Introduction
Acute ischemic stroke (AIS) is one of the most prevalent causes of mortality and disability; moreover, it imposes a considerable economic and social burden (1). The most common subtype of stroke is ischemic stroke (2). Endovascular treatment (intraarterial thrombolysis, mechanical thrombectomy, etc) and intravenous thrombolytic treatment (IVT) are the most frequently employed treatments for AIS (3). However, some complications occur with recanalization (cerebral hemorrhagic transformations, brain edema and reoclusion, etc). These complications affect mortality and functional status (4).
Platelet activation and aggregation is important in the pathogenesis of AIS. Platelet aggregation induces thrombosis and vascular occlusion. Thus, clinical conditions (such as ischemic stroke and myocardial infarction) occur (5). The immune response is critically important and starts after stroke. Serum leukocytes pass into the cerebral anoxic tissue following disruption of the blood-brain barrier. Neutrophils and lymphocytes are recruited to this area, and the immune response begins with cytokines. Thus, platelets and coagulation factors increase, and the ischemic area expands (6,7).

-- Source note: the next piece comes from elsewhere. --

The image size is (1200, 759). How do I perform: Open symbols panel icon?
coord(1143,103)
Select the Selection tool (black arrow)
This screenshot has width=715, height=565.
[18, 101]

Blood tests are performed routinely before IVT in patients with AIS (especially hemogram and coagulation tests). The platelet/lymphocyte ratio (PLR) is a more stable test than individual tests for platelets and lymphocytes. It is an easily accessible, inexpensive, and routine test (8). Recent studies have confirmed that the PLR can be used for myocardial infarction, ischemic stroke, pulmonary embolism, and peripheral ischemia (9-11).
In this study, we aimed to determine serum platelet and lymphocyte levels, calculate the PLR value, and evaluate its relationship with in-hospital mortality, cerebral hemorrhagic transformation, and short-term prognosis in patients with stroke treated with intravenous thrombolysis.
Methods
Ethics and Patient Population
The study was approved by University of Health Sciences Turkey, Konya Training and Research Hospital Ethic Committee (approval number: 38-16, date: 08/05/2020). The principles of the Declaration of Helsinki and Guidelines for Good Clinical Practice were adhered to during the study.
The data were collected retrospectively. The study population included AIS patients who were hospitalized and treated with IVT. The purpose and probable complications of IVT were described. Patients or their relatives signed an informed consent form prior to inclusion in the study. Informed consent was obtained from all patients and/or their relatives routinely before IVT. Some diseases (that could affect the study data) were excluded (Table 1). Patients were questioned about their age, gender, and any chronic diseases they might have (hyperlipidemia, hypertension, diabetes mellitus, etc). Initial symptoms were grouped as consciousness, sensory, hemi/mono-paresis, cerebellar, and others (cranial neuropathy, dysarthria/aphasia, dysphagia, convulsion, cortical blindness, delirium).
The data were collected from patients hospitalized in the neurology clinic between January 2013 and March 2020. Three hundred twenty AIS patients treated with IVT were included in the study. However, 70 patients were excluded from the study due to comorbid diseases and missing data. The data on 250 AIS patients were included.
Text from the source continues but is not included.